Excerpts from a dataset
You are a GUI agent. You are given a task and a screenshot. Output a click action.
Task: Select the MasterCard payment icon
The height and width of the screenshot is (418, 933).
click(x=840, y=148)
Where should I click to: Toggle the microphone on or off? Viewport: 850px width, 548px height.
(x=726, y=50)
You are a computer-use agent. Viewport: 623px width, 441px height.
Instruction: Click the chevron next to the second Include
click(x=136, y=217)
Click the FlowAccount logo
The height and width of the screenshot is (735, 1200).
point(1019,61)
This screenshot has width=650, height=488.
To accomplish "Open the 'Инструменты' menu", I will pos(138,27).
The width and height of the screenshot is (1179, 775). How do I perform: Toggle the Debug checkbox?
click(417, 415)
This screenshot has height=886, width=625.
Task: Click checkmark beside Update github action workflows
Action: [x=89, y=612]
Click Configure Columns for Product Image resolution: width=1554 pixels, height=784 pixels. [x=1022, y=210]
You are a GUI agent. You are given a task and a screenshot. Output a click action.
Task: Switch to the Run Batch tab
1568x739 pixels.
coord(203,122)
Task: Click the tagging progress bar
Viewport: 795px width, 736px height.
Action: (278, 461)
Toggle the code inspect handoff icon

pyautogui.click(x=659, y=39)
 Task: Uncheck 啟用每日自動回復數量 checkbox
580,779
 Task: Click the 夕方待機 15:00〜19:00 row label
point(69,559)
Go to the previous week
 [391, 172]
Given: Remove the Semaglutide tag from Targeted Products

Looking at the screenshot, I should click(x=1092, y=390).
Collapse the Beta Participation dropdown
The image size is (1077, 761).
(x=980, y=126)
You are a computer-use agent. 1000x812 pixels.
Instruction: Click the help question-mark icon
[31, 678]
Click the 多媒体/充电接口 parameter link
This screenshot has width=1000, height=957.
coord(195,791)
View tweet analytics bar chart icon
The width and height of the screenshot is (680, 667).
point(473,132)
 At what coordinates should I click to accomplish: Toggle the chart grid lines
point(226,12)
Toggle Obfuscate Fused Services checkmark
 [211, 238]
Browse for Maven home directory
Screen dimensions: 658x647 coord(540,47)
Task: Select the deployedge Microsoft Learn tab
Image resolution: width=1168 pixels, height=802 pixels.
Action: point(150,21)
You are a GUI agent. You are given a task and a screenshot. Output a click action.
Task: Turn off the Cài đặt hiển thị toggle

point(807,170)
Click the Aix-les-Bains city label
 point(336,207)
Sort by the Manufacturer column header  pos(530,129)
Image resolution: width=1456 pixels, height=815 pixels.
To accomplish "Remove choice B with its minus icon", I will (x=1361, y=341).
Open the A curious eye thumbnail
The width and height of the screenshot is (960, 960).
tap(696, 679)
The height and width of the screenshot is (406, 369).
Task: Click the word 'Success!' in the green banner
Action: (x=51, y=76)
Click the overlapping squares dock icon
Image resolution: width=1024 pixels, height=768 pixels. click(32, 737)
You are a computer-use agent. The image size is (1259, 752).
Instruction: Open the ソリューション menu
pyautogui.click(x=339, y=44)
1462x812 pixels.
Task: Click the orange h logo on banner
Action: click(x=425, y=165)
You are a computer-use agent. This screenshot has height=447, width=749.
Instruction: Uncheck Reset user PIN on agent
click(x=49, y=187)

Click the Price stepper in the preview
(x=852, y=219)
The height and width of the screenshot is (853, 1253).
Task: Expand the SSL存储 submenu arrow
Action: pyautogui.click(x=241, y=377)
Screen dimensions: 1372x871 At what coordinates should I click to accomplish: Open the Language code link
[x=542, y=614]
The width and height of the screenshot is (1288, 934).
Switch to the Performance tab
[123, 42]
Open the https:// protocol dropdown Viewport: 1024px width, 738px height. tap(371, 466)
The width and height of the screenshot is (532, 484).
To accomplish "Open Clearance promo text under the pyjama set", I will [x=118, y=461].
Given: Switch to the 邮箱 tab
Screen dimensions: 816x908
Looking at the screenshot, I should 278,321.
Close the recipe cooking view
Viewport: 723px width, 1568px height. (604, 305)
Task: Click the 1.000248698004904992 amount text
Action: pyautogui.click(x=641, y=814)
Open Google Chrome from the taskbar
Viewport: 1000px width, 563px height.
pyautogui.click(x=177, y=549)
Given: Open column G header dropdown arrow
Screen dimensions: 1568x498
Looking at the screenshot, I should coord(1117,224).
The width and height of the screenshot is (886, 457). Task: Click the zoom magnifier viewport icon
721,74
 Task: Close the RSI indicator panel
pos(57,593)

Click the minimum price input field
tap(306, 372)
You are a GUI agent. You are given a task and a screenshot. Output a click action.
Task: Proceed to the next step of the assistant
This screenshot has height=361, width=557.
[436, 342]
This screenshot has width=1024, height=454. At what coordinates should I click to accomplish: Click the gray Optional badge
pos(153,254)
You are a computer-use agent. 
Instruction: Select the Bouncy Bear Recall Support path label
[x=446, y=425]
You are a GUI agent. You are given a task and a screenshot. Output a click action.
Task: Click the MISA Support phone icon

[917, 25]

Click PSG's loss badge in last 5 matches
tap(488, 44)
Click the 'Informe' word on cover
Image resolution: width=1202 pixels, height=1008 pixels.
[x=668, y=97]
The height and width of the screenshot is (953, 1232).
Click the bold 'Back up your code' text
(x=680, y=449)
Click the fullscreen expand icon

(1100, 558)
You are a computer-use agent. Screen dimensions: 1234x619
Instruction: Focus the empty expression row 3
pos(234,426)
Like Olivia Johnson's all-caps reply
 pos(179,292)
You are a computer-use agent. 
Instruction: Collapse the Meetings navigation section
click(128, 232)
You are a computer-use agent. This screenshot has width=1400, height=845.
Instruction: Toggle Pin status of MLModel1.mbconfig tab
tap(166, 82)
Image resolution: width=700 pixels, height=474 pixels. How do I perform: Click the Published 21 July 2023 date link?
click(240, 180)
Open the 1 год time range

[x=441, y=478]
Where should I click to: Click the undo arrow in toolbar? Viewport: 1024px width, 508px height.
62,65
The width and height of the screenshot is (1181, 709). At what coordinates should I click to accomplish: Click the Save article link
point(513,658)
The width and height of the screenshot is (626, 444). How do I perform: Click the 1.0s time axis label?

> [Task description] Pull out each record as written and restate it exactly.

> [Written response]
You are a GUI agent. You are given a task and a screenshot. Output a click action.
Task: Select the MasterCard payment icon
The height and width of the screenshot is (418, 933).
click(x=840, y=148)
Where should I click to: Toggle the microphone on or off? Viewport: 850px width, 548px height.
(x=726, y=50)
You are a computer-use agent. Viewport: 623px width, 441px height.
Instruction: Click the chevron next to the second Include
click(x=136, y=217)
Click the FlowAccount logo
The height and width of the screenshot is (735, 1200).
point(1019,61)
This screenshot has width=650, height=488.
To accomplish "Open the 'Инструменты' menu", I will pos(138,27).
The width and height of the screenshot is (1179, 775). How do I perform: Toggle the Debug checkbox?
click(417, 415)
This screenshot has height=886, width=625.
Task: Click checkmark beside Update github action workflows
Action: [x=89, y=612]
Click Configure Columns for Product Image resolution: width=1554 pixels, height=784 pixels. [x=1022, y=210]
You are a GUI agent. You are given a task and a screenshot. Output a click action.
Task: Switch to the Run Batch tab
1568x739 pixels.
coord(203,122)
Task: Click the tagging progress bar
Viewport: 795px width, 736px height.
Action: (278, 461)
Toggle the code inspect handoff icon

pyautogui.click(x=659, y=39)
 Task: Uncheck 啟用每日自動回復數量 checkbox
580,779
 Task: Click the 夕方待機 15:00〜19:00 row label
point(69,559)
Go to the previous week
 [391, 172]
Given: Remove the Semaglutide tag from Targeted Products

Looking at the screenshot, I should click(x=1092, y=390).
Collapse the Beta Participation dropdown
The image size is (1077, 761).
(x=980, y=126)
You are a computer-use agent. 1000x812 pixels.
Instruction: Click the help question-mark icon
[31, 678]
Click the 多媒体/充电接口 parameter link
This screenshot has width=1000, height=957.
coord(195,791)
View tweet analytics bar chart icon
The width and height of the screenshot is (680, 667).
point(473,132)
 At what coordinates should I click to accomplish: Toggle the chart grid lines
point(226,12)
Toggle Obfuscate Fused Services checkmark
 [211, 238]
Browse for Maven home directory
Screen dimensions: 658x647 coord(540,47)
Task: Select the deployedge Microsoft Learn tab
Image resolution: width=1168 pixels, height=802 pixels.
Action: point(150,21)
You are a GUI agent. You are given a task and a screenshot. Output a click action.
Task: Turn off the Cài đặt hiển thị toggle

point(807,170)
Click the Aix-les-Bains city label
 point(336,207)
Sort by the Manufacturer column header  pos(530,129)
Image resolution: width=1456 pixels, height=815 pixels.
To accomplish "Remove choice B with its minus icon", I will (x=1361, y=341).
Open the A curious eye thumbnail
The width and height of the screenshot is (960, 960).
tap(696, 679)
The height and width of the screenshot is (406, 369).
Task: Click the word 'Success!' in the green banner
Action: (x=51, y=76)
Click the overlapping squares dock icon
Image resolution: width=1024 pixels, height=768 pixels. click(32, 737)
You are a computer-use agent. The image size is (1259, 752).
Instruction: Open the ソリューション menu
pyautogui.click(x=339, y=44)
1462x812 pixels.
Task: Click the orange h logo on banner
Action: click(x=425, y=165)
You are a computer-use agent. This screenshot has height=447, width=749.
Instruction: Uncheck Reset user PIN on agent
click(x=49, y=187)

Click the Price stepper in the preview
(x=852, y=219)
The height and width of the screenshot is (853, 1253).
Task: Expand the SSL存储 submenu arrow
Action: pyautogui.click(x=241, y=377)
Screen dimensions: 1372x871 At what coordinates should I click to accomplish: Open the Language code link
[x=542, y=614]
The width and height of the screenshot is (1288, 934).
Switch to the Performance tab
[123, 42]
Open the https:// protocol dropdown Viewport: 1024px width, 738px height. tap(371, 466)
The width and height of the screenshot is (532, 484).
To accomplish "Open Clearance promo text under the pyjama set", I will [x=118, y=461].
Given: Switch to the 邮箱 tab
Screen dimensions: 816x908
Looking at the screenshot, I should 278,321.
Close the recipe cooking view
Viewport: 723px width, 1568px height. (604, 305)
Task: Click the 1.000248698004904992 amount text
Action: pyautogui.click(x=641, y=814)
Open Google Chrome from the taskbar
Viewport: 1000px width, 563px height.
pyautogui.click(x=177, y=549)
Given: Open column G header dropdown arrow
Screen dimensions: 1568x498
Looking at the screenshot, I should coord(1117,224).
The width and height of the screenshot is (886, 457). Task: Click the zoom magnifier viewport icon
721,74
 Task: Close the RSI indicator panel
pos(57,593)

Click the minimum price input field
tap(306, 372)
You are a GUI agent. You are given a task and a screenshot. Output a click action.
Task: Proceed to the next step of the assistant
This screenshot has height=361, width=557.
[436, 342]
This screenshot has width=1024, height=454. At what coordinates should I click to accomplish: Click the gray Optional badge
pos(153,254)
You are a computer-use agent. 
Instruction: Select the Bouncy Bear Recall Support path label
[x=446, y=425]
You are a GUI agent. You are given a task and a screenshot. Output a click action.
Task: Click the MISA Support phone icon

[917, 25]

Click PSG's loss badge in last 5 matches
tap(488, 44)
Click the 'Informe' word on cover
Image resolution: width=1202 pixels, height=1008 pixels.
[x=668, y=97]
The height and width of the screenshot is (953, 1232).
Click the bold 'Back up your code' text
(x=680, y=449)
Click the fullscreen expand icon

(1100, 558)
You are a computer-use agent. Screen dimensions: 1234x619
Instruction: Focus the empty expression row 3
pos(234,426)
Like Olivia Johnson's all-caps reply
 pos(179,292)
You are a computer-use agent. 
Instruction: Collapse the Meetings navigation section
click(128, 232)
You are a computer-use agent. This screenshot has width=1400, height=845.
Instruction: Toggle Pin status of MLModel1.mbconfig tab
tap(166, 82)
Image resolution: width=700 pixels, height=474 pixels. How do I perform: Click the Published 21 July 2023 date link?
click(240, 180)
Open the 1 год time range

[x=441, y=478]
Where should I click to: Click the undo arrow in toolbar? Viewport: 1024px width, 508px height.
62,65
The width and height of the screenshot is (1181, 709). At what coordinates should I click to accomplish: Click the Save article link
point(513,658)
The width and height of the screenshot is (626, 444). How do I perform: Click the 1.0s time axis label?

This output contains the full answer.